Assolutamente no. La sua è una concezione ampia, moderna, aggiornata e laica della Costituzione. Che lo rende cosciente di essere il Presidente di tutti i cittadini. Non vi è stata traccia di alcun tipo di rivendicazione di un ruolo pubblico della fede. Il che non gli ha impedito di riconoscere l’esigenza di un supporto effettivo alla famiglia. E pur valorizzando il ruolo delle formazioni sociali e politiche, non ha mancato di metterne in luce la crisi di rappresentatività. Fattore che ha portato Matteo Renzi a saltare la loro intermediazione nell’iniziativa del governo.
Per ricordare gli effetti del terrorismo e fanatismo religioso il Capo dello Stato ha citato il nome di Stefano Gay Tachè, il bambino vittima dell’attentato alla Sinagoga di Roma nell’ottobre 1982.
È stato un segnale fortissimo, molto duro e netto nell’impatto. Perché quella vicenda è stata spesso rimossa dalla memoria collettiva. E bene ha fatto il Capo dello Stato a pronunciare le parole “un nostro bambino italiano”. Un passaggio rilevante per parlare del contrasto rigoroso e ragionato a un terrorismo la cui matrice è evidente agli occhi di tutti. Tanto più ricco di significati per un politico cattolico forse disarmato, ma tutt’altro che e inerte e pacifista.
La presenza di Mattarella al Quirinale potrà produrre riflessi positivi sul centro-destra?
Il centro-destra ne trarrà beneficio se avrà imparato la lezione riconoscendo il grave errore compiuto nel rifiutargli un appoggio limpido e aperto fin dal primo momento.
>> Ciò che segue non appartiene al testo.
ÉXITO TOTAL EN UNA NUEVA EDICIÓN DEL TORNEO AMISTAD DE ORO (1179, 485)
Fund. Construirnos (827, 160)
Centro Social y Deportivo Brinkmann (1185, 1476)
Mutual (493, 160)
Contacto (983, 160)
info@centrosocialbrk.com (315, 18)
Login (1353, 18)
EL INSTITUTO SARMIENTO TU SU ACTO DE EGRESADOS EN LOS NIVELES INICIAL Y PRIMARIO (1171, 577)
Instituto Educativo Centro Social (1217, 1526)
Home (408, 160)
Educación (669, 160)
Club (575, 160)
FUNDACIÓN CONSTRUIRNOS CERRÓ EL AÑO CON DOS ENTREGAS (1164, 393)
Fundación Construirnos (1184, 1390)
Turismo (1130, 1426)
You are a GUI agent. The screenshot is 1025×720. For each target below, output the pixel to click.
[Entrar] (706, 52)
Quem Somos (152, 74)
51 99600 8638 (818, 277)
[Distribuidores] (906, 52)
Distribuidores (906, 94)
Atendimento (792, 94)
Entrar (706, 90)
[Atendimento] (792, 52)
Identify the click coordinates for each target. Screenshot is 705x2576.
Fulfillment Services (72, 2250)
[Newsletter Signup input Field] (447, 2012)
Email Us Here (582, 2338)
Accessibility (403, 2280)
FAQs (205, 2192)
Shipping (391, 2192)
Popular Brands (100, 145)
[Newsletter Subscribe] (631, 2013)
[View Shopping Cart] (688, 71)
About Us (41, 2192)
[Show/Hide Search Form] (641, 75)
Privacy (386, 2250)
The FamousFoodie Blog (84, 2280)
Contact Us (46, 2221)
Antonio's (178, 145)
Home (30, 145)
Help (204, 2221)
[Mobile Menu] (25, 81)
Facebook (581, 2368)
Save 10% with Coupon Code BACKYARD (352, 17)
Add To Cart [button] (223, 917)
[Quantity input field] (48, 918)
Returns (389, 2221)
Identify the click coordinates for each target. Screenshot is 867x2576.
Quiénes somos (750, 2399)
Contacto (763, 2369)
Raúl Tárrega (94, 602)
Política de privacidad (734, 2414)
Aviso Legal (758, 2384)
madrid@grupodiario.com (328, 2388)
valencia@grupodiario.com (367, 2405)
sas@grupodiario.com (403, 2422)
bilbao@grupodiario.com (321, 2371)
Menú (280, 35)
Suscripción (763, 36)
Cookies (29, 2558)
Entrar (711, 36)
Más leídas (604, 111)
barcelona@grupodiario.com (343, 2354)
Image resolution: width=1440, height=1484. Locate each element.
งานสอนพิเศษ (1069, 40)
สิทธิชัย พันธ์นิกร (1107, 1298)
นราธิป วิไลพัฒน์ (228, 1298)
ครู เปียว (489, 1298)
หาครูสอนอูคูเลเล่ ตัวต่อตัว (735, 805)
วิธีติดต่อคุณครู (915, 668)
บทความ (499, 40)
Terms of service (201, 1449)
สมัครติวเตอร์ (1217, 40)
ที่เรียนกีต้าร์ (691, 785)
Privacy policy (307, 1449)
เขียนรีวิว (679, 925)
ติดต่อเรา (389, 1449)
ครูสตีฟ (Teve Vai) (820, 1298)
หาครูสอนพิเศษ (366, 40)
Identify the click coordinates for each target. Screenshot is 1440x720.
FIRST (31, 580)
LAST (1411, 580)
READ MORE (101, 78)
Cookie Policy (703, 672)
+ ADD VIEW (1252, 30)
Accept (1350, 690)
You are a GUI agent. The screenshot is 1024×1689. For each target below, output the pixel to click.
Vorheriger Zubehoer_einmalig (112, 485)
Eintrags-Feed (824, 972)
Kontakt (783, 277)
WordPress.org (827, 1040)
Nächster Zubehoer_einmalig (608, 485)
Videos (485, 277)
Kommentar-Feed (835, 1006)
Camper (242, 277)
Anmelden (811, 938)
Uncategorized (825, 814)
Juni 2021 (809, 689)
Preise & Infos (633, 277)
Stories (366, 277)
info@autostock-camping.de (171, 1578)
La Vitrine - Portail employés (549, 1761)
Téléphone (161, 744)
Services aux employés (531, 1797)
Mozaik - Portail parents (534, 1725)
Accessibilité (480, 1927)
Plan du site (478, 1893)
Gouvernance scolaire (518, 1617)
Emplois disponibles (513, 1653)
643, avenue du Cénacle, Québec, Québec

Ma nutro dubbi al riguardo.
Per quale motivo?
Nel 2006 la Casa delle libertà commise lo stesso sbaglio chiamandosi fuori dalla scelta di Giorgio Napolitano. Salvo recuperare un rapporto costruttivo con un Capo dello Stato rivelatosi garante di tutti. Peraltro Mattarella non proviene dalla storia del Partito comunista. E tutti gli alibi utilizzati dalle formazioni conservatrici con lui dovevano venire meno.
Cosa dovrebbe fare il centro-destra per rimediare all’errore?
Reinvestire con convinzione nel processo riformista, respingendo le proposte di chi invoca la rottura degli accordi raggiunti e l’apertura di guerriglie parlamentari. La strada migliore è prospettare punti di vista differenti sul percorso di riforme facendo parte del processo che cambia il funzionamento delle istituzioni. Terreno nel quale il centro-destra troverà sponde e aperture nel Pd di Renzi. Far pesare il proprio ruolo politico è l’unico strumento per ricostruire fisionomia, identità e progetto politico.